Merci au TRIDENT qui nous a encore une fois comblés avec son grand théâtre. Il fallait d'ailleurs entendre les commentaires à chauds qui sortaient des bouches tenues au silence pendant un peu plus de deux heures: merveilleux, sublime, du vrai théâtre. Ils traduisaient le ravissement complet, la satisfaction et le bonheur, celui de ne pas être sorti de chez soi pour rien en ce soir frisquet de fin avril.

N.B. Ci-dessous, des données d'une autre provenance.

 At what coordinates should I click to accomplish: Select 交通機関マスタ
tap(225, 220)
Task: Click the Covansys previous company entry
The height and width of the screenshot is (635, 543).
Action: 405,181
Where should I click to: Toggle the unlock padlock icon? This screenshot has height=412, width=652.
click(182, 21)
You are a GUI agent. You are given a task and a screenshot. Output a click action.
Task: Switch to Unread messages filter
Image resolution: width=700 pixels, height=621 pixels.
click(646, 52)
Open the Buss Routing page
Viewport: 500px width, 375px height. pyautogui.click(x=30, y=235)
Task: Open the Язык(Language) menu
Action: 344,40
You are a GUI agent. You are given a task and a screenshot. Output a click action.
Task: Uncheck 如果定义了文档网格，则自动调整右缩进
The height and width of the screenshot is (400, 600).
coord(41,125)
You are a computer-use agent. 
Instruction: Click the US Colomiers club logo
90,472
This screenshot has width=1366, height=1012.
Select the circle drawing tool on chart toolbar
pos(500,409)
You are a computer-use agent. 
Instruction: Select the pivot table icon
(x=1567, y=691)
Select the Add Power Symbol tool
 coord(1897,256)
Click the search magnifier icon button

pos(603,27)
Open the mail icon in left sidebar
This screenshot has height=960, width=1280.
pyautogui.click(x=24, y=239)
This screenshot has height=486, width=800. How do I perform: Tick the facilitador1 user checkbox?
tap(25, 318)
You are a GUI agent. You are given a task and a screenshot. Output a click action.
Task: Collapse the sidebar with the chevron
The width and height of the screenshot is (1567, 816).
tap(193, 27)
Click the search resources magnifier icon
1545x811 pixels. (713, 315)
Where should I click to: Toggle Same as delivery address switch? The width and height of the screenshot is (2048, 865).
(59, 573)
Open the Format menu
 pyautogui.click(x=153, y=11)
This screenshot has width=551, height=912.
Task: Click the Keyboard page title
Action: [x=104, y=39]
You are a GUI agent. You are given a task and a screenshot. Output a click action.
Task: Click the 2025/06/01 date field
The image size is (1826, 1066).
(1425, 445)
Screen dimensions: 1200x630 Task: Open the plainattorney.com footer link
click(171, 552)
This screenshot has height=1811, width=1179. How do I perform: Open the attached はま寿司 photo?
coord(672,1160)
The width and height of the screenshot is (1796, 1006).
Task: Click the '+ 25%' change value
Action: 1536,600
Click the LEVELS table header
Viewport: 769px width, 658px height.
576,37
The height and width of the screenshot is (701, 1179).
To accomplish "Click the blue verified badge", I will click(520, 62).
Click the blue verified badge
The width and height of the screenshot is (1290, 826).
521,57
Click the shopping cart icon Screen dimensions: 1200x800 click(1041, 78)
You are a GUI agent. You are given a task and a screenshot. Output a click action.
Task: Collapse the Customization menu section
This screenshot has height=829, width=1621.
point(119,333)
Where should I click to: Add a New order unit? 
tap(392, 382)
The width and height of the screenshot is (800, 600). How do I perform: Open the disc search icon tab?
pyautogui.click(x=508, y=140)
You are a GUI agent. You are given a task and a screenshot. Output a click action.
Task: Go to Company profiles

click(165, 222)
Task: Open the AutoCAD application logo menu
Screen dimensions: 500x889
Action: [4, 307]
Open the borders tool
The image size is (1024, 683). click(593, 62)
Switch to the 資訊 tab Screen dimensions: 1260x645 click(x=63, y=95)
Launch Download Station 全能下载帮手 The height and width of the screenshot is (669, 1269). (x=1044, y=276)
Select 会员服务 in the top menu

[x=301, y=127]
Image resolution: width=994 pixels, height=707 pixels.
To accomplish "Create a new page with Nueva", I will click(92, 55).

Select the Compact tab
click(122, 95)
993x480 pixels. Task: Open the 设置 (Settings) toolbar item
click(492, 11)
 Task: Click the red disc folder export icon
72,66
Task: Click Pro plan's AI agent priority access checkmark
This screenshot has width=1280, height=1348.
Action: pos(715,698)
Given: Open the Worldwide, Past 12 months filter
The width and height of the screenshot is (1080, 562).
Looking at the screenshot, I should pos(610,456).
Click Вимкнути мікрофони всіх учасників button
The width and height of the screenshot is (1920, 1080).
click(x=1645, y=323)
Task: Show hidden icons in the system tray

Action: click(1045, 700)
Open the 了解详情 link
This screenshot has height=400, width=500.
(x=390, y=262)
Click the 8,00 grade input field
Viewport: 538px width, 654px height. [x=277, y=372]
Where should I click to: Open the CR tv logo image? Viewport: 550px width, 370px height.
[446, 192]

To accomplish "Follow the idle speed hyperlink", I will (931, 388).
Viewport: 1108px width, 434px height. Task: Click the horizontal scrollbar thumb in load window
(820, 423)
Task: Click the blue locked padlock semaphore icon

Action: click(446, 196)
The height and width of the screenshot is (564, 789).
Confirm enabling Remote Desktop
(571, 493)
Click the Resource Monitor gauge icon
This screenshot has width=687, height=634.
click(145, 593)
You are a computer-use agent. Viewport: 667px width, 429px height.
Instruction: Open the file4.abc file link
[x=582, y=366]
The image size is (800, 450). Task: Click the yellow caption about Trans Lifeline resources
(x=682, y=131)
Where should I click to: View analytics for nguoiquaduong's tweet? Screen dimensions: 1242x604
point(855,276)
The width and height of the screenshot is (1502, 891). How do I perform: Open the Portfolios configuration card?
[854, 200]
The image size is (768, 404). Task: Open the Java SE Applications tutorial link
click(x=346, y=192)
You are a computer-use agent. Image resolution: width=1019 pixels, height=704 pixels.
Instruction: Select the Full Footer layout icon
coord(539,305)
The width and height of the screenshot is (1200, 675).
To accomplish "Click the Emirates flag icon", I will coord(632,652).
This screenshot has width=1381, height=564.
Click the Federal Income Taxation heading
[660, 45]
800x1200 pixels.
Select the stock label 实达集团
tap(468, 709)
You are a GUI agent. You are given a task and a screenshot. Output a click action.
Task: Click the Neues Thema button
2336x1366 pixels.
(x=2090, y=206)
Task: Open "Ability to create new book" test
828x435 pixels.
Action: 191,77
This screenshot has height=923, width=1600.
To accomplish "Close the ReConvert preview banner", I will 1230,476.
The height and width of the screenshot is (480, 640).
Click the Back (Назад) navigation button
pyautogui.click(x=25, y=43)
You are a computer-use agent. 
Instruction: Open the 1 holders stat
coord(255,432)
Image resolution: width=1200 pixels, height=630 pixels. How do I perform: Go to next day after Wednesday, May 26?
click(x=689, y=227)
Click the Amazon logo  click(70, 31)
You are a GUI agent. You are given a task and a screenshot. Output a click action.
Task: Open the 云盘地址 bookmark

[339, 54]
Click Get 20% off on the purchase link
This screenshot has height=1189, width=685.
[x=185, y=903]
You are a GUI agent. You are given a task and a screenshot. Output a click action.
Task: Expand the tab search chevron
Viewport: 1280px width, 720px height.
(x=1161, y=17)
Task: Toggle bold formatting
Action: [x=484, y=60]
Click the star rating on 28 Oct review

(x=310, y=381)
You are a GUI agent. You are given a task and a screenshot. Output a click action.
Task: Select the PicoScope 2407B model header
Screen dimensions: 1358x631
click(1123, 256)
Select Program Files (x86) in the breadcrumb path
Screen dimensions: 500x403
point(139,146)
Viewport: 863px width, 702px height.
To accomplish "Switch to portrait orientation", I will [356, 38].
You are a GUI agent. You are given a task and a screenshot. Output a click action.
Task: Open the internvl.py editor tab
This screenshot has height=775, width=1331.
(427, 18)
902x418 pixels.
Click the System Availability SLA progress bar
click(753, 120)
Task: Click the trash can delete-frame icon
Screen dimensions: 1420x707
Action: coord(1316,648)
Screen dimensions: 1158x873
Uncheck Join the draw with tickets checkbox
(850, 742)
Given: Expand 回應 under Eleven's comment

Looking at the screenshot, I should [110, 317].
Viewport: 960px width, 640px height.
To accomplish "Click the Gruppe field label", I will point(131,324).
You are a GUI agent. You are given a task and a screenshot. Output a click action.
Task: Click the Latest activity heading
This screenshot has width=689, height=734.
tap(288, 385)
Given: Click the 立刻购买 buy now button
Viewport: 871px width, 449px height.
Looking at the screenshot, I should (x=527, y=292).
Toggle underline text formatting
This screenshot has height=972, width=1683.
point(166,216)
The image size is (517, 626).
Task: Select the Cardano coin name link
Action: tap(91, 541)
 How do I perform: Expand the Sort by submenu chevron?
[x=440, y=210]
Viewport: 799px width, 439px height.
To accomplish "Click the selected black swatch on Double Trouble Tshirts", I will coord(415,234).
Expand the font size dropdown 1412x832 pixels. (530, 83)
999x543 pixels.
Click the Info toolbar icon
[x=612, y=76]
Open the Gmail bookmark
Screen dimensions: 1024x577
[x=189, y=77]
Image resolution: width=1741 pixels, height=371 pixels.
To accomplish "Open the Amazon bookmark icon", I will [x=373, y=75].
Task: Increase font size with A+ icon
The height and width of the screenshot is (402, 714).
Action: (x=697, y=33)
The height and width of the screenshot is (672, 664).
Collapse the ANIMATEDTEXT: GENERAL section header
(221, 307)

Bekim Fehmiu et Irene Papas
L'ODYSSÉE de Franco Rossi

L'ODYSSÉE de ce soir m'a ramenée tout droit à celle du tendre souvenir de la mini-série présentée en quatre épisodes à la télévision de Radio-Canada en...1970. C'était quelque chose. La magnifique Irene Papas en Pénélope et le ténébreux Bekim Fehmiu en Ulysse, beaux commes des dieux nous avaient ensorcelés avce leur histoire d'amour (c'était au temps du LOVE STORY d'Erich Segal). Il y avait également Renaud Verley, leur fils Télémaque, qui faisait battre nos petits coeurs d'adolescentes à chaque fois qu'il rabattait du cil. Ah! c'était les beaux jours. C'était avant OCTOBRE...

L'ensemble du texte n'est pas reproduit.